Foto do escritor: Tatiane Macena Tatiane Macena


Este é um texto atípico! É um apelo em formato de carta, feito por pessoas que, por muito, foram  telespectadoras, leitoras e  ouvintes  do jornalismo sergipano e agora também podem pautar suas comunidades. Esse texto fala de jornalismo e de periferia, de ética e de profissionalismo, de gente e de  respeito.

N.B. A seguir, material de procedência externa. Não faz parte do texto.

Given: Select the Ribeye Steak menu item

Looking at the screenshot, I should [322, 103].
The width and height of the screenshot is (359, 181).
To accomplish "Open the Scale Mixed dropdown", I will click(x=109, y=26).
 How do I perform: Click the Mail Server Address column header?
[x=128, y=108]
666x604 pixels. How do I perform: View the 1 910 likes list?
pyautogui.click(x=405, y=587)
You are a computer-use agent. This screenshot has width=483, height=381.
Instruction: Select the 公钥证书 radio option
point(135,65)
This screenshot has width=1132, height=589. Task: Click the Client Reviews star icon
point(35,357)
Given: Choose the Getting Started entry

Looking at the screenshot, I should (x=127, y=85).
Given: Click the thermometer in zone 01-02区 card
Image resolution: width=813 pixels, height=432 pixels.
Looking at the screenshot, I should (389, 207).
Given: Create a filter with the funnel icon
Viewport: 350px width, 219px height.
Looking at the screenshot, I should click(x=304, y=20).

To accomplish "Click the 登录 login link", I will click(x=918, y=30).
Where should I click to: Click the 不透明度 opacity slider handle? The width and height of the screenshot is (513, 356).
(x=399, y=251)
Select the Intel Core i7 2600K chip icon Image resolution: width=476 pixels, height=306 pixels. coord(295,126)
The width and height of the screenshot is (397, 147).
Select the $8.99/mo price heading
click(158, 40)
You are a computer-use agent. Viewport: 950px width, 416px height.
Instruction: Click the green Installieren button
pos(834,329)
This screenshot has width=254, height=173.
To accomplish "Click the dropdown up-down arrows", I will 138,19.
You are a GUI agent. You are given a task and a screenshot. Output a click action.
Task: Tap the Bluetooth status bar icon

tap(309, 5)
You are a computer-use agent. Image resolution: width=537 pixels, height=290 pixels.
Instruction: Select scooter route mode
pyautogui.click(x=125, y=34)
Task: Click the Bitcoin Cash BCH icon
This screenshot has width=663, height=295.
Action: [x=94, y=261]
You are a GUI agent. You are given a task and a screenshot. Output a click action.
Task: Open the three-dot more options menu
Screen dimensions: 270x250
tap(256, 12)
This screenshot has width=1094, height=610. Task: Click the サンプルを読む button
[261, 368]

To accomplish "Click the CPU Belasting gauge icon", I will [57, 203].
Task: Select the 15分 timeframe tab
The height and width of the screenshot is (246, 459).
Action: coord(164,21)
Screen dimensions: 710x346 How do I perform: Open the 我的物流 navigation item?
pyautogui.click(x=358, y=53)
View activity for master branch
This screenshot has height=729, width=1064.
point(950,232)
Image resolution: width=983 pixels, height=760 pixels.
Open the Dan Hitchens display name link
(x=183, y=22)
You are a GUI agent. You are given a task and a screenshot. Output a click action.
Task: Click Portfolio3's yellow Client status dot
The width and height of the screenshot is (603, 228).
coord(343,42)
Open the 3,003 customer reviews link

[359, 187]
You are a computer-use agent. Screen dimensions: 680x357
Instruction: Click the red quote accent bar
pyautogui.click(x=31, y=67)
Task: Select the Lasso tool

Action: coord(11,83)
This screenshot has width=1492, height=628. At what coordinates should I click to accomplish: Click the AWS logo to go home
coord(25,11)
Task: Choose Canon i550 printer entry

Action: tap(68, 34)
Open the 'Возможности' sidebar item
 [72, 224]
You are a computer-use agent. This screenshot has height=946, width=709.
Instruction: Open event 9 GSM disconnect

Escrevemos não só como moradores de periferias, mas como um coletivo de jornalistas com laços de pertencimento a comunidades não validadas pelo jornalismo tradicional e que, por isso, buscam promover uma comunicação de dentro para dentro e de dentro para fora a partir de um jornalismo subjetivo. 


Certa vez, lendo uma dissertação sobre o jornalismo sergipano, me deparei com o relato de uma visita de dois jovens, periféricos como nós, a um veículo que não existe mais. Os jovens fizeram um apelo simples, pediram que o jornal parasse de falar sobre o bairro Santa Maria: “Tudo que acontece de ruim em Sergipe, para este jornal, está na Terra Dura. Qualquer crime, roubo, estupro, bandido está na Terra Dura. Qualquer notícia ruim no jornal, mesmo não sendo da Terra Dura, é aquele bairro que é citado como comparação negativa”. 


Naquele dia atípico, os jovens pediram ao jornalista que parasse de usar o sensacionalismo para destacar acontecimentos negativos do Santa Maria, que na época ainda era chamado de Terra Dura. E não pediram por um incômodo que qualquer, mas porque o estigma os impediam de conseguir trabalho. Para conseguir um emprego, os jovens contaram que precisavam mentir em seus currículos, precisavam fingir que não eram do Santa Maria.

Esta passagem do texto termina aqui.